We should also think carefully about who grants roles. If we decide that the application schema needs to grant roles then the schema needs the ability to create roles. This means that after we create all the needed application roles we should remove this grant also from the schema. It maybe makes more sense to have the application create its roles as then all of the application including roles is contained within the application.

As you can see a database often can end up with privileges and security objects such as roles that are not needed at run time. We must always strive for least rights in all parts of the database.

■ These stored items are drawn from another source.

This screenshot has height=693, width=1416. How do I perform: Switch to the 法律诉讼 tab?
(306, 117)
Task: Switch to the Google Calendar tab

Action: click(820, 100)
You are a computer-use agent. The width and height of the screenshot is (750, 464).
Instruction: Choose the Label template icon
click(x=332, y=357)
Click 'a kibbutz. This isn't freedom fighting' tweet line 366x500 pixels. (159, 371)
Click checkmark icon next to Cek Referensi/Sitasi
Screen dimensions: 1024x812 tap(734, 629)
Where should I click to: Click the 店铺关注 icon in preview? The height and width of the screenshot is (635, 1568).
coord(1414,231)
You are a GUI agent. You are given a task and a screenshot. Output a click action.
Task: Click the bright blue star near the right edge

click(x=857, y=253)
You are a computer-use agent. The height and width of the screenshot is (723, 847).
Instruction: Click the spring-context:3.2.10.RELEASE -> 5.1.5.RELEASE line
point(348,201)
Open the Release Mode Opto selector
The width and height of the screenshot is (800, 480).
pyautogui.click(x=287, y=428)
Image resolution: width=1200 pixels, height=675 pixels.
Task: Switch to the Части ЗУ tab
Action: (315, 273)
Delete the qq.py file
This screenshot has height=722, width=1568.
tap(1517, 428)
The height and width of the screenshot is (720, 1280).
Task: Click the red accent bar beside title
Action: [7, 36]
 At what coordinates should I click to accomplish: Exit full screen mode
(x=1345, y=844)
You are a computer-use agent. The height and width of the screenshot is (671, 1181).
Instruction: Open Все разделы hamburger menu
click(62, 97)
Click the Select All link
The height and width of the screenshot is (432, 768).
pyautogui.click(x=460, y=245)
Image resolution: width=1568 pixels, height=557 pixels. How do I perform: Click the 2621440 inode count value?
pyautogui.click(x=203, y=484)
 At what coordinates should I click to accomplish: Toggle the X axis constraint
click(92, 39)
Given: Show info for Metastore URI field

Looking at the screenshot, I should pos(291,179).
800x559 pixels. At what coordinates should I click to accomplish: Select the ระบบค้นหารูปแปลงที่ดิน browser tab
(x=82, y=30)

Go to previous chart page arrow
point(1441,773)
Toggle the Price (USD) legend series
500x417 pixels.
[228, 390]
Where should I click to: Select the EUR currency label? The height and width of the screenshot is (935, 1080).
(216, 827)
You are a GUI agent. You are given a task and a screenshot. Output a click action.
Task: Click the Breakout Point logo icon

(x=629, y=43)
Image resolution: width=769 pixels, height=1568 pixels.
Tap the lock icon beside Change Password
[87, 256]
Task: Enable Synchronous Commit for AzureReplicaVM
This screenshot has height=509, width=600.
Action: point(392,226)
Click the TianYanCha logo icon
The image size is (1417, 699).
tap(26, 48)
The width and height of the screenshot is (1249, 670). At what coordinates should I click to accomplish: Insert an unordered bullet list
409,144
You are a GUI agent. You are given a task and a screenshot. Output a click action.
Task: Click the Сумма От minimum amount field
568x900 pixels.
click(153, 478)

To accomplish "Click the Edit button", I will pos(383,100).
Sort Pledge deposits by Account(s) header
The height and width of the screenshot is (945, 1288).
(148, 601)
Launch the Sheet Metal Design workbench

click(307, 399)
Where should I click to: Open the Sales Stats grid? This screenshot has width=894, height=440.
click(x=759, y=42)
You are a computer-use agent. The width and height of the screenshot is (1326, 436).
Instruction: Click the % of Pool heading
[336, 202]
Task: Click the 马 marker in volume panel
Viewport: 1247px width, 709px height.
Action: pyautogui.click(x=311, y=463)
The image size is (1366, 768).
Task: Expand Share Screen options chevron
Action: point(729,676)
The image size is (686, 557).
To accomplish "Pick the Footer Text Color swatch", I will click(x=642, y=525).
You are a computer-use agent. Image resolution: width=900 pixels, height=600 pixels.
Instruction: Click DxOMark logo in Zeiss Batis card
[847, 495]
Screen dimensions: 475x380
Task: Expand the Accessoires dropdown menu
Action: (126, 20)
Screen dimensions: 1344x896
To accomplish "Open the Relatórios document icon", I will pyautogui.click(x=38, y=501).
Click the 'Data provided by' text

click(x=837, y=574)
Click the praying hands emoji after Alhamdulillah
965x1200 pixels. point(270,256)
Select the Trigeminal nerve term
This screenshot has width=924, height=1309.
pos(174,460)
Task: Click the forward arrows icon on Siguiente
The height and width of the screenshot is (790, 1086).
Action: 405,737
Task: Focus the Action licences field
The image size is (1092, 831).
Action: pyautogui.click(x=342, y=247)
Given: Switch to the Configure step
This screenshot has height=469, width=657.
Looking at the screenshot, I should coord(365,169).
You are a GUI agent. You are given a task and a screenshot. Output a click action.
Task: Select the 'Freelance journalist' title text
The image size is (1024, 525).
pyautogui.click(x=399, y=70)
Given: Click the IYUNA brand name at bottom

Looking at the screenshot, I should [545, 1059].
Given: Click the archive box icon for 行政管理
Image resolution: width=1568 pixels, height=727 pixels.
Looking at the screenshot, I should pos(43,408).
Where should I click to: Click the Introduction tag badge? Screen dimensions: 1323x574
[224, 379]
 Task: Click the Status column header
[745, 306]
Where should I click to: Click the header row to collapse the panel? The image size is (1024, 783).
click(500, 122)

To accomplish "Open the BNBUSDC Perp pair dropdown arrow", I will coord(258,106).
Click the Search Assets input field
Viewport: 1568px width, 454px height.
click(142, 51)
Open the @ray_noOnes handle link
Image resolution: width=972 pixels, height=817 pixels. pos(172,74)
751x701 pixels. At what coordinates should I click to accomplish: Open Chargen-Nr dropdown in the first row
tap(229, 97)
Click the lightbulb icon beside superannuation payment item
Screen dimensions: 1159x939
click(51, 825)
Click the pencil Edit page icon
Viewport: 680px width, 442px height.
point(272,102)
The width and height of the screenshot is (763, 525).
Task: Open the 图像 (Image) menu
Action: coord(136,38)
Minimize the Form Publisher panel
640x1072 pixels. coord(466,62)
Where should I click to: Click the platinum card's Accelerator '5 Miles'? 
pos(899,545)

There is a second slight glitch in the creation of roles if we do this in a CDB. Lets create a role in the CDB:

C:\>sqlplus /nolog

SQL*Plus: Release 11.2.0.4.0 Production on Mon Jun 6 09:54:37 2022

Copyright (c) 1982, 2013, Oracle. All rights reserved.

SQL> @cs
Connected.
USER is "SYS"

'CONNECTEDAS'||USER
--------------------------------------------------------------------------------
CONNECTED AS SYS

SQL>

This is still a 19c database. Lets create the role:

SQL> create role c##fred;

Role created.

SQL>

Now we can check to see if SYS has also been granted C##FRED in the CDB:

SQL> @print 'select * from dba_role_privs where granted_role=''''C##FRED'''''
old 33: lv_str:=translate('&&1','''','''''');
new 33: lv_str:=translate('select * from dba_role_privs where granted_role=''C##FRED''','''','''''');
Executing Query [select * from dba_role_privs where granted_role='C##FRED']
GRANTEE : SYS
GRANTED_ROLE : C##FRED
ADMIN_OPTION : YES
DELEGATE_OPTION : NO
DEFAULT_ROLE : YES
COMMON : YES
INHERITED : NO
-------------------------------------------

PL/SQL procedure successfully completed.

SQL>

So, as with the PDB and for the same reasons I would like to revoke C##FRED from SYS as it is not a needed grant:

SQL> revoke c##fred from sys;
revoke c##fred from sys
*
ERROR at line 1:
ORA-01951: ROLE 'C##FRED' not granted to 'SYS'


SQL>

When we created the role we didn't specify which pluggable databases we would like the role created in so Oracle uses a default of "container=all" behind the scenes this is why the revoke needs "container=all":

SQL> revoke c##fred from sys container=all;

Revoke succeeded.

SQL>

The role still exists in the PDB of course as well as the CDB:

SQL> alter session set container=orclpdb;

Session altered.

SQL> select role from dba_roles where role like '%FRED%';

ROLE
--------------------------------------------------------------------------------
FRED
C##FRED

SQL>
Don't create roles in the CDB as by default they are created in each PDB and also granted to the creator in each PDB.:

SQL> @cs
Connected.
USER is "SYS"

'CONNECTEDAS'||USER
--------------------------------------------------------------------------------
CONNECTED AS SYS

SQL> create role c##test;

Role created.

SQL> alter session set container=orclpdb;

Session altered.

SQL> @print 'select * from dba_role_privs where granted_role=''''C##FRED'''''
old 33: lv_str:=translate('&&1','''','''''');
new 33: lv_str:=translate('select * from dba_role_privs where granted_role=''C##FRED''','''','''''');

PL/SQL procedure successfully completed.

SQL> set serveroutput on
SQL> @print 'select * from dba_role_privs where granted_role=''''C##TEST'''''
old 33: lv_str:=translate('&&1','''','''''');
new 33: lv_str:=translate('select * from dba_role_privs where granted_role=''C##TEST''','''','''''');
Executing Query [select * from dba_role_privs where granted_role='C##TEST']
GRANTEE : SYS
GRANTED_ROLE : C##TEST
ADMIN_OPTION : YES
DELEGATE_OPTION : NO
DEFAULT_ROLE : YES
COMMON : YES
INHERITED : YES
-------------------------------------------

PL/SQL procedure successfully completed.

SQL>

Do not create roles in the CDB for applications use, create then in each PDB and also ensure that you "manage" who creates them and revoke the hidden grants and also revoke the CREATE ROLE if granted to a schema after the creation.